Bontang
Pulau Gusung Terancam Tenggelam, Pemkot Bontang Masih Abai Upaya Mitigasi
Selain terancam tenggelam akibat perubahan iklim, ada setumpuk persoalan lain yang menghantui Pulau Gusung, misalnya masalah pendidikan, kesehatan, listrik, dan air bersih. Pertanyaan krusialnya, apakah Pemkot punya langkah mitigasi guna menyelamatkan pulau itu, dan sejauh mana upaya mereka dalam memenuhi hak-hak mendasar warganya di Pulau Gusung?
Terancam tenggelam tapi diabaikan
Jumadi sadar betul, bila tak ada langkah konkret diambil pemerintah, Pulau Gusung bisa tenggelam. Dirinya mengaku sudah berkali-kali mengusulkan pemerintah, baik secara formal dan non-formal agar ada upaya penyelamatan bagi pulau itu. Misalnya membangun turap beton di sepanjang pulau atau memasang pemecah ombak.
Jalur formal ditempuh melalui Musyawarah Perencanaan Pembangunan (Musrembang). Sejak menjabat ketua RT 03 pada 2020, usulan ini selalu diajukan. Namun usulan itu tak pernah naik sampai ke Musrembang tingkat kota.
Jalur non-formal dilakukan Jumadi dengan menyampaikan langsung ke Wali Kota Bontang, Basri Rase atau melalui perwakilan di DPRD. Tiap kali kesempatan bertemu Wali Kota Basri, usulan itu disampaikan.
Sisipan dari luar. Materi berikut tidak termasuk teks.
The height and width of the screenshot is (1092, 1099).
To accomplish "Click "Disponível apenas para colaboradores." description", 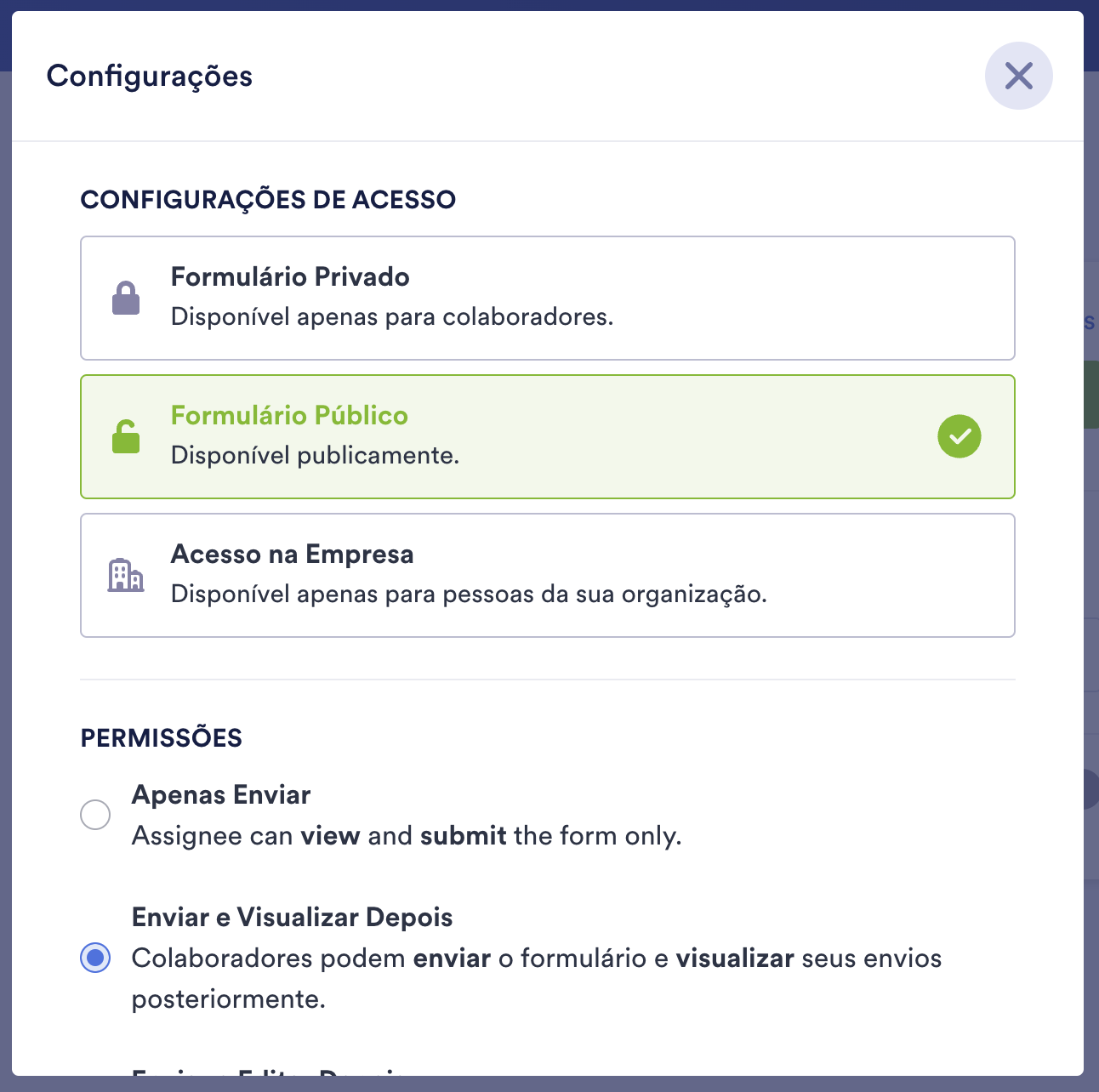I will click(391, 317).
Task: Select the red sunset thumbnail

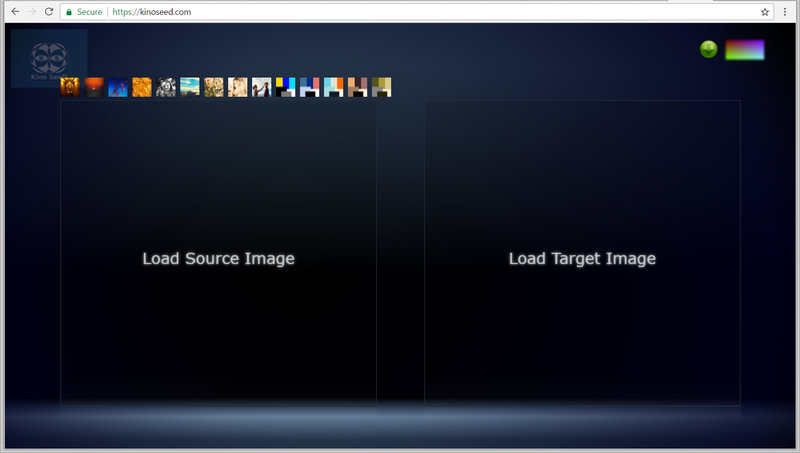Action: point(94,88)
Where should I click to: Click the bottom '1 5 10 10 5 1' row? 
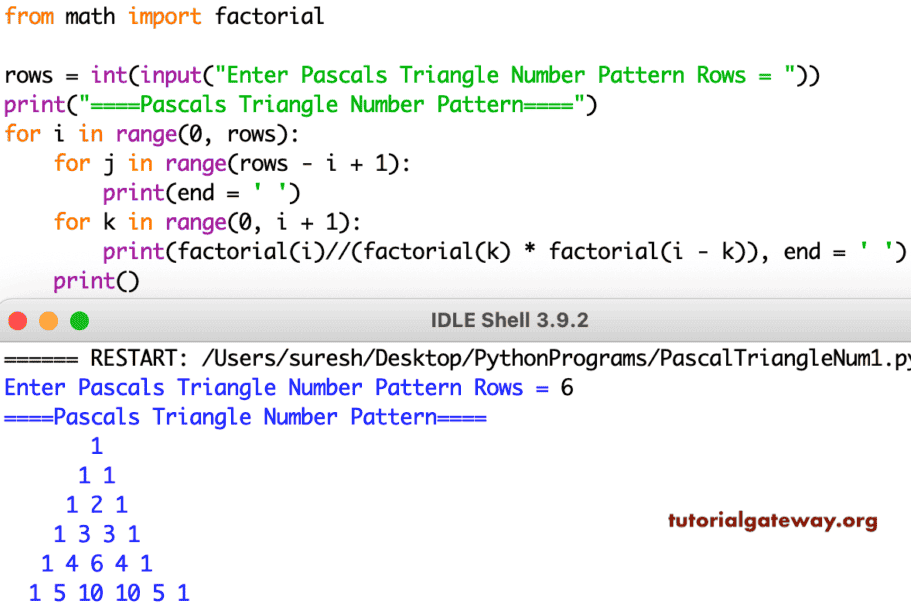110,593
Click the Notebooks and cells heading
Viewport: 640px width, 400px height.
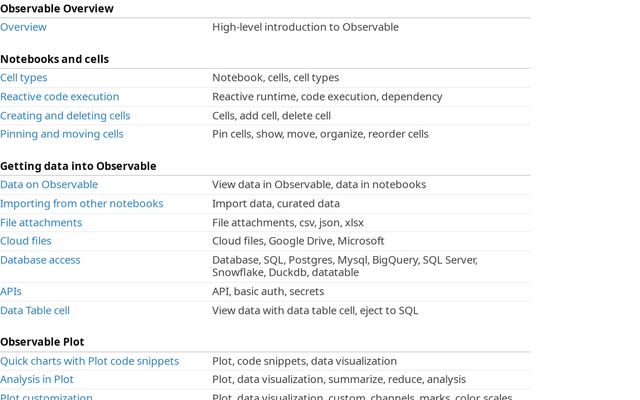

Begitu pun ketika bertemu anggota dewan. Namun sayang, ia tak pernah mendapat respon berarti.
Pria berusia 36 tahun itu meyakini, bakal sulit merumuskan upaya penyelamatan pulau bila usulannya mesti masuk lewat Musrembang. Pasalnya, Pulau Gusung ini posisinya terpencil, dari dulu kurang diperhatikan, sehingga persoalannya dinilai tak sama mendesaknya dengan wilayah daratan Bontang. Mestinya, pemerintah membuat program khusus guna melakukan mitigasi atau menyelamatkan Pulau Gusung. Seperti halnya upaya penanganan banjir Bontang.
‘’Tidak bisa kalau masuk Musrembang, berat. Harusnya dimasukkan program khusus dan anggaran sendiri,'' simpulnya.
Upaya terakhir pernah dilakukan Pemkot Bontang guna menyelamatkan pulau berpasir putih itu pada 2016 silam. Kala itu, Pemkot membangun semacam penahan agar ombak tak langsung menyerang bibir pantai. Penahan ombak yang terbuat dari kayu ulin itu dibangun sepanjang 50 meter di sisi utara Pulau Gusung.
Penahan ombak yang dibangun tujuh tahun silam itu masih ada, tapi sudah miring. Ia sudah tak mampu menahan ganasnya air laut yang terus merangsek dan mengikis bibir pantai.
''Tidak mampu sudah. Itu di belakang papannya (penahan) dulu berpasir sampai ke atas. Sekarang sudah terkikis,'' terang Jumadi.
Persoalan di Pulau Gusung sebenarnya bukan cuma potensi tenggelam. Ada setumpuk persoalan lain di pulau itu, yang sayangnya kurang mendapat perhatian pemerintah. Makin mengenaskan karena persoalan di Pulau Gusung sebenarnya terkait dengan kebutuhan mendasar manusia.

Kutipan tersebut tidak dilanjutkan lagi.